Introduction

The given dataset contains yearly population data for 237 countries spanning 72 years from 1950 to 2022. The data contains 17,301 rows with 8 columns. The columns include the ISO3 code, name of the country, year, total population(recorded as of July 1st), male and female population, calculated ratio of male:female, and the median age of each population.

To analyse the data, we used three major visualisations. The first plot is a choropleth map that shows the median age of each country from 1950 to 2022, which lets us examine regional based trends in median age over time. The second plot is a scatterplot that examines the relationship between population change and median age, with a slider that allows us to view data for individual years between 1950 and 2022. Finally, we have visualized the sex ratio of the top and bottom five countries in 2012 and 2022, providing insights into how gender demographics have shifted over time.

Our aim is to analyse the data and uncover insights into trends related to median age, population sex ratio and population change over time. Through visual analysis we aim to identify significant patterns across nations and to investigate possible causes for these effects.

Using these visualisations, we hope to gain a better understanding of the development and change in population dynamics in regards to these aforementioned variables.

Data Adjustments

  • Created a Continent column so can group by Continents for further analysis.

  • Kosovo is not universally recognized so had to manually add the continent for Kosovo.

  • Simplified some the of the provided variable names.
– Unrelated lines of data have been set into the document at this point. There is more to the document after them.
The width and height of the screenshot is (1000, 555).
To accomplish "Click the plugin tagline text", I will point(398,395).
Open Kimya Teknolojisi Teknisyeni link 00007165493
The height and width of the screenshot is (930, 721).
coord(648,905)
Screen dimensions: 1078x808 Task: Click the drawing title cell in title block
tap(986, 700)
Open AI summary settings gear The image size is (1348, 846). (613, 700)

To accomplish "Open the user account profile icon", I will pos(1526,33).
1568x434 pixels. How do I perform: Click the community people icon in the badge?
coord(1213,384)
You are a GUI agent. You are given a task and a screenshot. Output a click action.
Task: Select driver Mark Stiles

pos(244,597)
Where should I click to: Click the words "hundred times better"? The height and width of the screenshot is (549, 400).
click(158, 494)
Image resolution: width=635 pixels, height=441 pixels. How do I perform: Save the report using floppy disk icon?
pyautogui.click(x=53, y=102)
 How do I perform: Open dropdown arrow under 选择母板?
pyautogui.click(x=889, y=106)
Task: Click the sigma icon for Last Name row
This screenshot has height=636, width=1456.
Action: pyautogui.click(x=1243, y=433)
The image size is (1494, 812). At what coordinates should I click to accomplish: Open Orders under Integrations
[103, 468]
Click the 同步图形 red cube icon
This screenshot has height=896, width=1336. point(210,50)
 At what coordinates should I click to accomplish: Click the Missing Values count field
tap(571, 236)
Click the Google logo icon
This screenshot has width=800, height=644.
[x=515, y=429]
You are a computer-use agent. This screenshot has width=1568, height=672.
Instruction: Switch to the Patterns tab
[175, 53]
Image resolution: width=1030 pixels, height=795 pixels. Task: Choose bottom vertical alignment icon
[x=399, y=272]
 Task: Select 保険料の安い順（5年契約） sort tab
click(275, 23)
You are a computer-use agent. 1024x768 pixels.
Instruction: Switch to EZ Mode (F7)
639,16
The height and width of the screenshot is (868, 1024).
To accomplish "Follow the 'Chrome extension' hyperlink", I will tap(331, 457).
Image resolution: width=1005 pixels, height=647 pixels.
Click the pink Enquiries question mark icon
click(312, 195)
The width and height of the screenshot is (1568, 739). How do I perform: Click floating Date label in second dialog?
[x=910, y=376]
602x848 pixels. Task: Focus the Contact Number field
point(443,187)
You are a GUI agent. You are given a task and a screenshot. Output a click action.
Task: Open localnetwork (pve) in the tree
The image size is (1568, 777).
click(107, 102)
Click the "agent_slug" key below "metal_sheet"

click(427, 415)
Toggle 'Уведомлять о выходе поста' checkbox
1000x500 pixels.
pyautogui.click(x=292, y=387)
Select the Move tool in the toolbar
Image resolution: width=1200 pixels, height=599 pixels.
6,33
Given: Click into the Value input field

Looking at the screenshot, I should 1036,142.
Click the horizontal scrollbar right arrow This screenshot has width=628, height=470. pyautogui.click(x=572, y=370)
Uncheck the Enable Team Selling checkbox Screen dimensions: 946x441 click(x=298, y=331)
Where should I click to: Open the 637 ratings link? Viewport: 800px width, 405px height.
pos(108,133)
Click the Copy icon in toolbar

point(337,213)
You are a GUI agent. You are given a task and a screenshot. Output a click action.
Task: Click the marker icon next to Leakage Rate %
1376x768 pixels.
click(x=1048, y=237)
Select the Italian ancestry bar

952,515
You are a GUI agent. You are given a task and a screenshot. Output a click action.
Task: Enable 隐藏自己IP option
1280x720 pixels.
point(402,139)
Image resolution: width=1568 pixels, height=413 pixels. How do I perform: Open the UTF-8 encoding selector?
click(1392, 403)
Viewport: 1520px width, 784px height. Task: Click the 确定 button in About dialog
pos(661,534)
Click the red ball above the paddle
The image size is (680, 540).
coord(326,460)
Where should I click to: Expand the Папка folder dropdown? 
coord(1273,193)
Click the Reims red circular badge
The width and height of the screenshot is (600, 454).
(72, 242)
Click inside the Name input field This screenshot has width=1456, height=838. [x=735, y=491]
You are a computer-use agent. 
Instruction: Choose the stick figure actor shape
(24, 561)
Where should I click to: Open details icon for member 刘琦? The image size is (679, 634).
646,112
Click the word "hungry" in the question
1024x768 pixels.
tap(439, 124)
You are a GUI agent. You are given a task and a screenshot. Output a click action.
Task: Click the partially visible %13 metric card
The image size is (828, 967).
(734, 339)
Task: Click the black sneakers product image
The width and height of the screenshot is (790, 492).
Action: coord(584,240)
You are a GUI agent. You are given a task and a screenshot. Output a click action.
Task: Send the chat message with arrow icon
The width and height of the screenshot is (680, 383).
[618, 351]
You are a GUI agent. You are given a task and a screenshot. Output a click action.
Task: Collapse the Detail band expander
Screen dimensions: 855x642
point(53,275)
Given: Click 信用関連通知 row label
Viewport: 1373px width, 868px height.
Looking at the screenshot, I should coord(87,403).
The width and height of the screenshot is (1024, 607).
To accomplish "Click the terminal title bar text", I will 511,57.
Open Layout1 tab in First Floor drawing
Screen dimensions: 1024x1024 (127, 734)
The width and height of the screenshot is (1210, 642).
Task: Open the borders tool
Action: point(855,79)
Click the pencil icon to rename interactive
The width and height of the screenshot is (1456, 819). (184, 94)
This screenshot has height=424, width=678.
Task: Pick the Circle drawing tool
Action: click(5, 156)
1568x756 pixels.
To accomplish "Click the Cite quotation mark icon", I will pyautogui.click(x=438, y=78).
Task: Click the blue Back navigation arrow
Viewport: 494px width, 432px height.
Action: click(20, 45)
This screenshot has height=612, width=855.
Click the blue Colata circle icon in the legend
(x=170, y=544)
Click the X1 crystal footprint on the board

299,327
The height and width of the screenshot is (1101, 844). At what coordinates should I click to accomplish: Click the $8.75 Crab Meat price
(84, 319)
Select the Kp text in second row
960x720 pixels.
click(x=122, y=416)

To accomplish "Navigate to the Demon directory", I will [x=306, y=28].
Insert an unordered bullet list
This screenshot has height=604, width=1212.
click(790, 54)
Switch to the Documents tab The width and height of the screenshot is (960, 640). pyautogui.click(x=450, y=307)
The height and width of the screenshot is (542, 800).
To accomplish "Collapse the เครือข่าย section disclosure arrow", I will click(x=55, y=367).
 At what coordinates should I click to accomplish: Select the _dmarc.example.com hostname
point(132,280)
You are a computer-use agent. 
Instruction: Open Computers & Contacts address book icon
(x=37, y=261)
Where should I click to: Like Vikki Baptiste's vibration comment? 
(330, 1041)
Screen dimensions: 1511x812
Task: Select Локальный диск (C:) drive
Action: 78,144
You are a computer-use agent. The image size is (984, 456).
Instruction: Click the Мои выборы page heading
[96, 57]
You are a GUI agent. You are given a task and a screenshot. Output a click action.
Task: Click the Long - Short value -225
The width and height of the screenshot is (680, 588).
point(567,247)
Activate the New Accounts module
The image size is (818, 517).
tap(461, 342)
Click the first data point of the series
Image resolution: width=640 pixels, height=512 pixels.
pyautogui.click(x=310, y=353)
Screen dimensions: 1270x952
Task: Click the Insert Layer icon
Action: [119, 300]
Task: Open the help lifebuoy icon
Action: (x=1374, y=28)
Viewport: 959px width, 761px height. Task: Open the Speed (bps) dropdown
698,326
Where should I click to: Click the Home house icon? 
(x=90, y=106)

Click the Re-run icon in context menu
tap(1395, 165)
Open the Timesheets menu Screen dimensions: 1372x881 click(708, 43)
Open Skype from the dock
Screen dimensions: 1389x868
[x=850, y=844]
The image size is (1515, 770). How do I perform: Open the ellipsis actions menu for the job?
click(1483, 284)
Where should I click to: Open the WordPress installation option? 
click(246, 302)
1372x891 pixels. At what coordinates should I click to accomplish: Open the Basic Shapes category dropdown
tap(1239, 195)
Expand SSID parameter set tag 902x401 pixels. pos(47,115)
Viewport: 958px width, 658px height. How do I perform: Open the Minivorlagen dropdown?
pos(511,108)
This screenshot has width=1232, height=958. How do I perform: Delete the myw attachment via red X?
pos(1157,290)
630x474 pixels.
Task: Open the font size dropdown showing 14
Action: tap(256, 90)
  • For the purpose of calculating the population change (total, male, and female) of a country from one year to the one before, three columns were created.

  • Created a Rank column for Sex Ratio to use it for further analysis.

load("pop.Rdata")
library(tidyverse)
library(fpp3)
#install.packages("mapCountryData")
#library(mapCountryData)
library(countrycode)
library(dplyr)
library(ggrepel)
library(rnaturalearthdata)
library(ggplot2)
library(plotly)
library(ggiraph)
library(patchwork) # for combining plots p1+p1
library(ggiraph)
library(sf)
library(rnaturalearth)
library(viridis)
library(gapminder)
library(crosstalk)
library(tidyr)

Question 1

What are the regional and country-level variations in median age across the world, and what factors might be contributing to these differences?

Plot

#setwd("/users/students/19505453/My folder/st302/Project")

#loading in the dataset
#load("~/My folder/st302/Project/pop.Rdata")
##pop <- pop
#create world map template
world_map <- ne_countries(scale = "small", returnclass = "sf")
#select data necessary for the plot only. Rename column ISO3 to match the world map template.
med_data <- pop %>%
  select(ISO3_code, Location, Time, MedianAgePop) %>%
  rename(iso_a3_eh=ISO3_code )


#for specific time frame viewing, takes less time to load
# for(i in c(1950:2000)) {
#         med_data <- med_data %>%
#           filter(!Time == i)
#       }
#merge the data to add median age to world map
 merged_data_med <- merge(world_map, med_data, by = "iso_a3_eh")
# 
# view(world_map)
#create ggplot
#adjust lwd to better see smaller countries. 
#change colour scheme direction from light to dark
#add tooltip argument to input data from dataset location
p_med <- ggplot(,aes(frame = Time)) +
  geom_sf(data = merged_data_med,
          aes(fill = MedianAgePop,
              text = paste0("Country: ",name,sep = "\n",
                            "Median Age:", MedianAgePop,sep = "\n",
                            "Year:", Time)),
          lwd = 0.1,
          color = "black") +
  scale_fill_viridis(direction = -1) +
  xlab("Longitude") +
  ylab("Latitude") +
  ggtitle("Median Age across the globe",
          subtitle = "237 countries.") +
  theme_bw()+
  theme(panel.background = element_rect(fill = "aliceblue"))
#assign the ggplotly plot to a variable name
pmedotly <- ggplotly(p_med, tooltip = c("colour","text"))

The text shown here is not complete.